(Stored data)
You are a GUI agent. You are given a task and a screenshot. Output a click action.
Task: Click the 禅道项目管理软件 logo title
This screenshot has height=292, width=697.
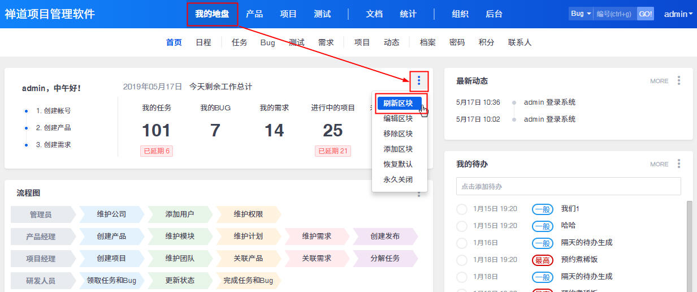50,14
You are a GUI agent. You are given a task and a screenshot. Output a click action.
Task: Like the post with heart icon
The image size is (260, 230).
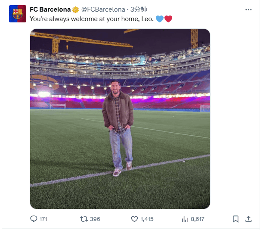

• Task statement:
Restate word for word only the lines that run from the line holding "Task: Like the post with heart icon" to the end of the data, both ends kept, leaving every picture out.

• Exercise solution:
Task: Like the post with heart icon
The image size is (260, 230).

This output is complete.